Diese Systeme nutzen neben der übrigen Sensorik des Autos auch die bereits vom Abstandsregeltempomaten her bekannte moderne Radartechnologie, um die Situation vor dem Auto zu erfassen und einen drohenden Unfall zu erkennen.

Radargestützte Kollisionswarnsysteme

  • Audi: Braking Guard
  • BMW: Intelligent Brake (iBrake)
  • Ford: Collision Warning with Brake Support

Lasergestützte Kollisionswarnysteme

  • Infiniti: Intelligent Brake Assist (IBA) with Forward Collision Warning, Distance Control Assist

Radargestützte Systeme mit automatischer Notbremsung

  • Audi: Pre-Sense (Pre-S)
  • BMW: Auffahrwarnung mit Anbremsfunktion
  • Bosch: Predicitve Emergency Braking System
  • Daimler: Pre-Safe bzw. Active Brake Assist (ABA)
  • Ford: Forward Alert (FA)
  • Honda: Collision Mitigation Brake System (CMBS)
  • Lexus: Advanced Pre-Crash Safety-System (A-PCS)
  • Škoda Auto: Citiy Safe Drive (CSD)
  • Toyota: Pre-Crash Safety-System (PCS)
  • Volkswagen: Front Assist[2]
  • Volvo: Collision Warning with Auto Brake (CWAB)

Kameraunterstützung

Bei Lexus und Audi[3] werden sowohl Radar als auch eine an der Frontscheibe installierte Kamera eingesetzt.

Fußgängererkennung

Der Lexus LS verfügt zusätzlich zum Radarsensor über eine Stereokamera am Rückspiegel[4] sowie Infrarotprojektoren in den Scheinwerfern[5], die Fußgänger (auch nachts) erkennen können.

Beim Volvo S60 (Typ P24) kann der Notbremsassistent „Collision Warning with Auto Brake“ (CWAB) auch Fußgänger erkennen und im Notfall automatisch bremsen [6].

Hecknotbremsassistent

Im Audi A8 (Pre-Sense Rear)[7] und Lexus LS (Heck-Pre-Crash-System)[8] sind Systeme verfügbar die auch vor einer Heckkollision warnen und die Sitze vorbereiten (bei Crown Majesta auch die Fondsitze[9]) bzw. die Kopfstützen aktivieren (Lexus).

Seitennotbremsassistent

In dem ausschließlich in Japan erhältlichen Toyota Crown Majesta wurde ab 2009 das Advanced Pre-Crash-System von Lexus weiterentwickelt und schützt erstmals auch vor seitlichen Kollisionen: Front-side Pre-crash Safety System[9]. Zwei Radar-Sensoren überwachen die Seiten des Fahrzeugs und im Notfall werden verschiedene Maßnahmen eingeleitet: der Fahrer erhält eine akustische und optische Warnung, der Druck in den Bremsen wird erhöht, die Sicherheitsgurte werden angespannt und die Sitzlehnen sowohl vorne als auch hinten werden in eine günstigere Position gebracht[10].

Gesichtsfeldmonitor

Der Lexus LS verfügt auch über eine Infrarotkamera am Lenkrad, welche überwacht, ob der Fahrer seinen Kopf nach vorn oder zur Seite richtet. So kann das System den Fahrer automatisch warnen, falls dieser eine Gefahrenquelle nicht rechtzeitig erkennt.[11].

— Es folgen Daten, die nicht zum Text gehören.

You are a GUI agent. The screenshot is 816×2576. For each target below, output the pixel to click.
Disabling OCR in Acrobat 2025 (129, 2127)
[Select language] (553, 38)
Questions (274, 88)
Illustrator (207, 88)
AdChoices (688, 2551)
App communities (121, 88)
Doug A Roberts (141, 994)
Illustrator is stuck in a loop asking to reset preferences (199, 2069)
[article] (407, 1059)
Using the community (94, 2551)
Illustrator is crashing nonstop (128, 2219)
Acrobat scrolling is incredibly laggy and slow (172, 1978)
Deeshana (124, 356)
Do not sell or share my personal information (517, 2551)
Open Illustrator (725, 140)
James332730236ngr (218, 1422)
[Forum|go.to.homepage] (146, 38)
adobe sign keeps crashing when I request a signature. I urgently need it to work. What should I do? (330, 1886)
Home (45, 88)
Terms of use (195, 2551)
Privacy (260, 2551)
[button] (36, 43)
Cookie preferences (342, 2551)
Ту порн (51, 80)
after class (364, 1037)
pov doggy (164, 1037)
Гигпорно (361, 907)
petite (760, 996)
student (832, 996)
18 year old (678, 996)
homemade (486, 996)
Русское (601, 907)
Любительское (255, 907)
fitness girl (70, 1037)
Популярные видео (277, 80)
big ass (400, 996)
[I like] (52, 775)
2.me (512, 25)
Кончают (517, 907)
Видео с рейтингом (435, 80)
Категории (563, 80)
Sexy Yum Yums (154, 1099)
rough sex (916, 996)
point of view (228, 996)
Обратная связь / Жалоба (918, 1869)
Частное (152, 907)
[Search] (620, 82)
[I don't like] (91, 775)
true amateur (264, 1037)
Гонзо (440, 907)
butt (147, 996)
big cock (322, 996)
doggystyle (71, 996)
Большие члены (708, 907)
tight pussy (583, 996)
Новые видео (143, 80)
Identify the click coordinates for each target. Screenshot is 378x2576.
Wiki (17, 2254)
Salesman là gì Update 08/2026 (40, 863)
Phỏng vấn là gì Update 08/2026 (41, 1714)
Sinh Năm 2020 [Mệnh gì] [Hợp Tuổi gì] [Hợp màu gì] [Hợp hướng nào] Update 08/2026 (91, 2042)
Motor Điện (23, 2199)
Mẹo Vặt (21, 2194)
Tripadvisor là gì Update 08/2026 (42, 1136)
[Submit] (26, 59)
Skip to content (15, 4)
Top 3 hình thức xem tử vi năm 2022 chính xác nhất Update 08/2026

Notbremsassistent mit GPS-Unterstützung

Das System wurde im Jahr 2008 auf dem japanischen Markt im Toyota Crown eingeführt[1]: Brake Assist with Navigation Link[12]. Brake Assist wird aktiviert, wenn der Fahrer bremst als Reaktion auf die visuelle und akustische Stoppschilderwarnung vom Navigationssystem. Die Warnung erfolgt aufgrund von Verkehrszeicheninformationen, die auf der Festplatte des Navigationssystems gespeichert sind. Der Bremsdruck wird automatisch angepasst auf Basis von Informationen von der Position des Fahrzeugs (von einer Kamera) und des tatsächlichen Bremsdrucks des Fahrers.

Notbrems-Assistent im LKW

MB Actros „Safety Truck“

Im LKW kann der Notbrems-Assistent mit dem „Active Brake Assist” (ABA) bewirken, das eine Automatische Notbremsung stattfindet. Mercedes Benz hatte für den LKW den Active Brake Assist entwickelt und im Jahr 2006 am Markt eingeführt.

Das ABA bewirkt unter anderem mit dem Adaptive Cruise Control (ACC), auch Abstandsregeltempomat genannt, eine Verhinderung von Auffahrunfällen und wird bei Mercedes Benz im Actros-LKW im sogenannten „Safety Truck“ eingebaut.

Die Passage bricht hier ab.